9.3 CDCC must seek prior Commission approval at least 60 days before making material changes to its risk management framework. CDCC must assess the materiality of a proposed change based on the effect of such a change on CDCC, CDCC Clearing Members, the Canadian financial system or the control of risk for the IT Systems supporting CDCC's Critical Services.

9.4 CDCC must notify the Commission in writing at least 20 days prior to implementing (i) a change to its risk management framework that would not have a material effect on any of CDCC, CDCC Clearing Members, the Canadian financial system or the control of risk for the IT Systems supporting CDCC's Critical Services, or (ii) any technical/housekeeping changes made to its risk management framework.

9.5 If the Commission disagrees with CDCC's categorization of the change to its risk management framework under paragraph 9.4, CDCC must obtain the Commission's approval for the change under 9.3.

9.6 CDCC must provide the Commission with an updated recovery plan at least annually.

9.7 CDCC must provide the Commission with a written description of the scope of its annual internal audit plan in advance of such plan being provided to the audit committee for approval, and must provide the Commission at least 30 days prior written notice before finalizing the scope of the plan.

9.8 CDCC must submit quarterly a written report detailing all of its internal audit activities during the quarter (including with respect to shared services). The report must include any corrective measures undertaken by CDCC to address the internal audit gaps in the report.

10 OUTSOURCING

10.1 CDCC must notify the Commission in writing at least 45 days prior to entering into or materially amending any outsourcing arrangement (including outsourcing to affiliated entities of CDCC) related to any of its Critical Services.

10.2 CDCC must notify the Commission in writing at least 15 days prior to renewing any outsourcing arrangement (including outsourcing to affiliated entities of CDCC) related to any of its Critical Services.

10.3 CDCC must promptly notify the Commission in writing of any material issues that arise in connection with its outsourcing arrangements with respect to Critical Services.

11 RULES

11.1 CDCC's rules and the process for adopting new rules or amending existing rules must be transparent to Clearing Members and the general public.

11.2 CDCC must comply with the Rule Protocol included at Appendix A.

12 ENFORCEMENT OF RULES AND DISCIPLINE

12.1 The rules of CDCC must set out appropriate sanctions in the event of non-compliance by Clearing Members.

12.2 CDCC must reasonably monitor Clearing Member activities and impose sanctions to ensure compliance by Clearing Members with its rules.

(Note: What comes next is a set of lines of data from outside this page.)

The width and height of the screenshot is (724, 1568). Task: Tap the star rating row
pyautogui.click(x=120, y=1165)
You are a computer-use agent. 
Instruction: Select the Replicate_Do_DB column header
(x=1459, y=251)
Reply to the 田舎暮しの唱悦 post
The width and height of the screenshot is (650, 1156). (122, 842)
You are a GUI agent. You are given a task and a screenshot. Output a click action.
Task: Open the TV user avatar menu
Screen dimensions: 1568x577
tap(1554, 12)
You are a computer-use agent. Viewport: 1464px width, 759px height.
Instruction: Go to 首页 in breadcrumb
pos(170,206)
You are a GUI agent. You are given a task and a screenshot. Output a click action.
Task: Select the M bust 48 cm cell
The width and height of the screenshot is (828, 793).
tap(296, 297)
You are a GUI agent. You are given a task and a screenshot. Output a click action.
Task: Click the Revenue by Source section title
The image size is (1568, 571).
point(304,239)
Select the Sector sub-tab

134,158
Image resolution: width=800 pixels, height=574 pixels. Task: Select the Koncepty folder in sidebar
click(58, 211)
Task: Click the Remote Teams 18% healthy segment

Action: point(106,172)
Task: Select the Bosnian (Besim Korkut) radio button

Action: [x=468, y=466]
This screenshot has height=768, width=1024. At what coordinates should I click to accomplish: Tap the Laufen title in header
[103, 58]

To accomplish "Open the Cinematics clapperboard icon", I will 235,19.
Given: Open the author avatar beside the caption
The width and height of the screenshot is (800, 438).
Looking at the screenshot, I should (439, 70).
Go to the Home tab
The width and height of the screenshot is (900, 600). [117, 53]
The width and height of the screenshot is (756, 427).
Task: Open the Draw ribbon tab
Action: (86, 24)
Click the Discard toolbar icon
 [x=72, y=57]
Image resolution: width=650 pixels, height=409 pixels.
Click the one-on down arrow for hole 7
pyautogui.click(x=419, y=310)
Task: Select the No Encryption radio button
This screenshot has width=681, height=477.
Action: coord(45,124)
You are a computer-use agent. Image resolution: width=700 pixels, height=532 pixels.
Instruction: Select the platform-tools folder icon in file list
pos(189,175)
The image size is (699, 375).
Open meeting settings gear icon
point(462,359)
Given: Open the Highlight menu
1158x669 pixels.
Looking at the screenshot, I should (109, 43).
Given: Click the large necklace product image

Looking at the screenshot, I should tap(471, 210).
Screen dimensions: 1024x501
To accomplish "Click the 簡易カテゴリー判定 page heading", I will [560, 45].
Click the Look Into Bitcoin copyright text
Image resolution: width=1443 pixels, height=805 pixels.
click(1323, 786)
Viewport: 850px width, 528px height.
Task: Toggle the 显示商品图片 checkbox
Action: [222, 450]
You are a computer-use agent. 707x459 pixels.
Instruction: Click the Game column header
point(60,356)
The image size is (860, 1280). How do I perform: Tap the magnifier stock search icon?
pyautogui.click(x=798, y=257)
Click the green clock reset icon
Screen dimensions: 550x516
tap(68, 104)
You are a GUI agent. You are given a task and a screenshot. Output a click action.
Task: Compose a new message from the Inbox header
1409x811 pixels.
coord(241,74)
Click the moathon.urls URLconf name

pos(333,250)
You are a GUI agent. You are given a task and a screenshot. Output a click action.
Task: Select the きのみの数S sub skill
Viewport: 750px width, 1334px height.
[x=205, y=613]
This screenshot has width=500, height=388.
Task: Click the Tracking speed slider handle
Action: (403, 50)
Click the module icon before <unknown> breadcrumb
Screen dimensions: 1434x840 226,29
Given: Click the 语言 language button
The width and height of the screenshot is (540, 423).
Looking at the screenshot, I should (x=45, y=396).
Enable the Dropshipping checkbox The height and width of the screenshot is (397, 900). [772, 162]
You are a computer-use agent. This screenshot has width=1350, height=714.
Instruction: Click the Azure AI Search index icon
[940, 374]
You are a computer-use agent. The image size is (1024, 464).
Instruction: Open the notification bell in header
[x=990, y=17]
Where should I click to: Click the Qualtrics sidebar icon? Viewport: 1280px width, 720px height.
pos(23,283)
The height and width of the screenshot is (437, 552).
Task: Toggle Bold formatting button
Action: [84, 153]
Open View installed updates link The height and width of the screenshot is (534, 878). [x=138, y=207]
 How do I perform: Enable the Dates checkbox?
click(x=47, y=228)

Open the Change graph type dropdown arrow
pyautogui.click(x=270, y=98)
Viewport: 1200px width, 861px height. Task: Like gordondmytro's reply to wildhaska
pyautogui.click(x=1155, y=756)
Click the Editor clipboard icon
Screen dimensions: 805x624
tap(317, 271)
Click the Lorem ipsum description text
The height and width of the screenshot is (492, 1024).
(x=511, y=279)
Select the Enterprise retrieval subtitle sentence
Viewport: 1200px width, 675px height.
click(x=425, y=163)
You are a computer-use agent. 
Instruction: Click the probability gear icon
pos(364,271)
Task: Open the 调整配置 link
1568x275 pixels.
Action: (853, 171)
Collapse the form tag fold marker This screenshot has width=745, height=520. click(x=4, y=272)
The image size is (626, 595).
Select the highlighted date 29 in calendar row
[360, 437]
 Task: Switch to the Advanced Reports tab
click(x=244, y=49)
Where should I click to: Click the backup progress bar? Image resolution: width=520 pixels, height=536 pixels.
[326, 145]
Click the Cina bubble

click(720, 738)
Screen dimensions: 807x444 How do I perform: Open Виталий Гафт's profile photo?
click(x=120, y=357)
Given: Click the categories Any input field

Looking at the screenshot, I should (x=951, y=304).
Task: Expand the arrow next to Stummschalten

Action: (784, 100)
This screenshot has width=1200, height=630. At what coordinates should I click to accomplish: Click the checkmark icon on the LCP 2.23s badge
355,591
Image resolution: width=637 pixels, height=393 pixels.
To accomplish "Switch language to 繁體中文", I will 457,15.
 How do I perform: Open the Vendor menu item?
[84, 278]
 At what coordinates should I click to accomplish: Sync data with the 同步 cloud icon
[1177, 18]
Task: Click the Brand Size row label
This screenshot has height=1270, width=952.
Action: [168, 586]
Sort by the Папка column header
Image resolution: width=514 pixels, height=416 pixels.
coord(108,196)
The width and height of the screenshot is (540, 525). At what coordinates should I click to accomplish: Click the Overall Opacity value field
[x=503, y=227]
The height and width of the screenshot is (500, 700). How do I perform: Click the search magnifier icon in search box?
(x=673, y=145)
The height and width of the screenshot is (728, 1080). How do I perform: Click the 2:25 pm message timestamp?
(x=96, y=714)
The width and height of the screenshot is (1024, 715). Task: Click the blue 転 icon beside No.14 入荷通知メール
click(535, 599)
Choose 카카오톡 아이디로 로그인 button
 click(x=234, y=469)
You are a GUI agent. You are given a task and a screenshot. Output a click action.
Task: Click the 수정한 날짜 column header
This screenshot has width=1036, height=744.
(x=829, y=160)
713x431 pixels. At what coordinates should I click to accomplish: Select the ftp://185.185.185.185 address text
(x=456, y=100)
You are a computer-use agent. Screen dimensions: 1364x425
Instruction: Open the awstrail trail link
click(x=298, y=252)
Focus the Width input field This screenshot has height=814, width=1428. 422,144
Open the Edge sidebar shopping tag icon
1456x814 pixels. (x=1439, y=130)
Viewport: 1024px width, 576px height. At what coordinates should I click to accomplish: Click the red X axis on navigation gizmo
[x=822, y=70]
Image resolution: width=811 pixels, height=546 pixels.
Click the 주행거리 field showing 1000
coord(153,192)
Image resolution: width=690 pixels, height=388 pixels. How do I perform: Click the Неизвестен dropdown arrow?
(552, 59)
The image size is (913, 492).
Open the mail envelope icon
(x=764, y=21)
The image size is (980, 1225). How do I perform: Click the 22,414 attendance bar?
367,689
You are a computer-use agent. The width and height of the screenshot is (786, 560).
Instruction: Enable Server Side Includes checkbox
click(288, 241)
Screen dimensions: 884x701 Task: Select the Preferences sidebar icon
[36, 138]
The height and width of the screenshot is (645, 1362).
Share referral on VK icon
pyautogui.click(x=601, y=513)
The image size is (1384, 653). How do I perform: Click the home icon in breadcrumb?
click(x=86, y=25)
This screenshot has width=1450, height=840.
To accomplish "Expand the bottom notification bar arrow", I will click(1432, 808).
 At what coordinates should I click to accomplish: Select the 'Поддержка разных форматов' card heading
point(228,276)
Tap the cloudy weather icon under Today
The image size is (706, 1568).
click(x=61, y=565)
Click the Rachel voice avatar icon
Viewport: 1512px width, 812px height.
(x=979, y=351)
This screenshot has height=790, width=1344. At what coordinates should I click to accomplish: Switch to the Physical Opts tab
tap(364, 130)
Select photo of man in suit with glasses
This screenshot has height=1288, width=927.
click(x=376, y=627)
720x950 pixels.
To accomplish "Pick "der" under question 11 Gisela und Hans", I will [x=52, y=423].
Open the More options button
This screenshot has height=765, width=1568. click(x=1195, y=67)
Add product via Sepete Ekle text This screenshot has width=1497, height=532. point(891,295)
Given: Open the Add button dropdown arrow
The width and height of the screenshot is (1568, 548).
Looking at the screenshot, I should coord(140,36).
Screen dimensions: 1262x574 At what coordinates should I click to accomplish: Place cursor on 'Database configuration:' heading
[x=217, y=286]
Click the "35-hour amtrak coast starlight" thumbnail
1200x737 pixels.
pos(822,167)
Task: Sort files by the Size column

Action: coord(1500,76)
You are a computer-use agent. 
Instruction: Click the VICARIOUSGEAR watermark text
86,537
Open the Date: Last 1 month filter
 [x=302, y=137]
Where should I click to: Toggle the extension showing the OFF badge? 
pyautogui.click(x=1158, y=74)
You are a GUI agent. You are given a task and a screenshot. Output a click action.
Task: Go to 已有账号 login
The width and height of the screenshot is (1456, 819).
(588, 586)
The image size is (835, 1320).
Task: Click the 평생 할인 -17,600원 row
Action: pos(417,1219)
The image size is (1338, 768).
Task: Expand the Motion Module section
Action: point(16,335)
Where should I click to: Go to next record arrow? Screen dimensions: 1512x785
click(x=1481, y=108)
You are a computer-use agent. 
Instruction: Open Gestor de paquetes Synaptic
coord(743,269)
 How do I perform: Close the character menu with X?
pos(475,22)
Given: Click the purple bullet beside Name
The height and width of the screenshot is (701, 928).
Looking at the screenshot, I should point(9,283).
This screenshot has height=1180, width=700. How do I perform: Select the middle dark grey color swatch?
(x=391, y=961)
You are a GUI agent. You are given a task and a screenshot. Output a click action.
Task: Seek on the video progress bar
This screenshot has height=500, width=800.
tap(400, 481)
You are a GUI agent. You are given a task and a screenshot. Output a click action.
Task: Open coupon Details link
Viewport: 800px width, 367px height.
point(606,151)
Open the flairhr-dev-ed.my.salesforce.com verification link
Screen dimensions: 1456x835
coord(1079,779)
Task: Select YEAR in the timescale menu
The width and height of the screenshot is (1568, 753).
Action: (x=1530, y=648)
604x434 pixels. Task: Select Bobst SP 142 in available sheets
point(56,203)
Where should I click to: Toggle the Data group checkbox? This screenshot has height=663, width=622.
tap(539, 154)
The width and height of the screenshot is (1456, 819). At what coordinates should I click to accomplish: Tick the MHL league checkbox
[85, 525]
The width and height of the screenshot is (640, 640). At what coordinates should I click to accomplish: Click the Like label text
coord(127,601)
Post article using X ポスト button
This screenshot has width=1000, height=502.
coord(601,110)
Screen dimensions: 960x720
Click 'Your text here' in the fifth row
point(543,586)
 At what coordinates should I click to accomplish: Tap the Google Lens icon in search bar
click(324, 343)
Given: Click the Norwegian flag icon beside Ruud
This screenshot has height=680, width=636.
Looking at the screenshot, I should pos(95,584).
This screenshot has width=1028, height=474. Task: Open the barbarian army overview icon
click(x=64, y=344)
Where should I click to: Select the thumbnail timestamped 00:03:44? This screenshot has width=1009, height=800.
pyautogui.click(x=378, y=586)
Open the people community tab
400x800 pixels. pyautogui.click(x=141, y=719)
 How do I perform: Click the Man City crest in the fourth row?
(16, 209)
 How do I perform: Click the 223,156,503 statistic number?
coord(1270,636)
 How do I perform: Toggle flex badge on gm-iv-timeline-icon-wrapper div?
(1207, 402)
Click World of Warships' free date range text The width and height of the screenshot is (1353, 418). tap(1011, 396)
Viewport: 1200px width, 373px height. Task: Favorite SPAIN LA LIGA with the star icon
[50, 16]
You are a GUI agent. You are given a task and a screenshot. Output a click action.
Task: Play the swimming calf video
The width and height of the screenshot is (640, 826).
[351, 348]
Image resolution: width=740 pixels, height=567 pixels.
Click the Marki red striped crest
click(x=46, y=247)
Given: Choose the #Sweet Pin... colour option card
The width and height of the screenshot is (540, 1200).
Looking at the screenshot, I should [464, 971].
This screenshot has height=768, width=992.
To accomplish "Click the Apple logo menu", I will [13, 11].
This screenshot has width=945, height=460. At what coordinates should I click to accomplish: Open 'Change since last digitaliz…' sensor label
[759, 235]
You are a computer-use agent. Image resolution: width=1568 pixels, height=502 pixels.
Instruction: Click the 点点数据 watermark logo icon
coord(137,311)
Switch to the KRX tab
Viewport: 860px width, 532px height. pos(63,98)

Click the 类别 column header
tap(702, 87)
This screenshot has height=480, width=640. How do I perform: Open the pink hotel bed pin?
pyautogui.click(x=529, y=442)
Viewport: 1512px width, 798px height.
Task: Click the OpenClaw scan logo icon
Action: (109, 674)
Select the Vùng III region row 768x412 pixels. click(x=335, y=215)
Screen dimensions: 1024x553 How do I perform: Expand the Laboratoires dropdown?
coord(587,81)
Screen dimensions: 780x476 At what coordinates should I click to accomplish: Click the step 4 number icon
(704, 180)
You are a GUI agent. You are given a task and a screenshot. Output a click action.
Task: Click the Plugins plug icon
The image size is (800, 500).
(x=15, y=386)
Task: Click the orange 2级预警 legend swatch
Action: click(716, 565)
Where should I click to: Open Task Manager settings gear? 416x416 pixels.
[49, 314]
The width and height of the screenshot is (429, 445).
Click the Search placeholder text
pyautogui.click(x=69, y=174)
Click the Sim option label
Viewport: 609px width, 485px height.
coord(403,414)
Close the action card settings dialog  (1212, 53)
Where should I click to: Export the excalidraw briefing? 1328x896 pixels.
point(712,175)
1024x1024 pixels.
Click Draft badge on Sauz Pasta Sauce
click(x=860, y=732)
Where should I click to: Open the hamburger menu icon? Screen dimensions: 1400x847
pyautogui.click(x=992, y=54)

13 CONFIDENTIALITY OF INFORMATION

13.1 CDCC must not release Clearing Members' confidential information to a person or company other than CDCC's affiliates, the Clearing Member, a regulation services provider, CDCC's regulators or another securities regulatory authority unless:

(a) the Clearing Member has consented in writing to the release of the information;

(b) disclosure of the information is permitted by, and made in accordance with, the CDCC Rules;

(b) the release of the information is required by Ontario securities law or other applicable law; or

(c) the information has been publicly disclosed by another person or company, and CDCC reasonably believes that the disclosure was lawful.

13.2 CDCC must implement reasonable safeguards and procedures to protect Clearing Members' information, including limiting access to such information to employees of CDCC, or persons or companies retained by CDCC to operate the system.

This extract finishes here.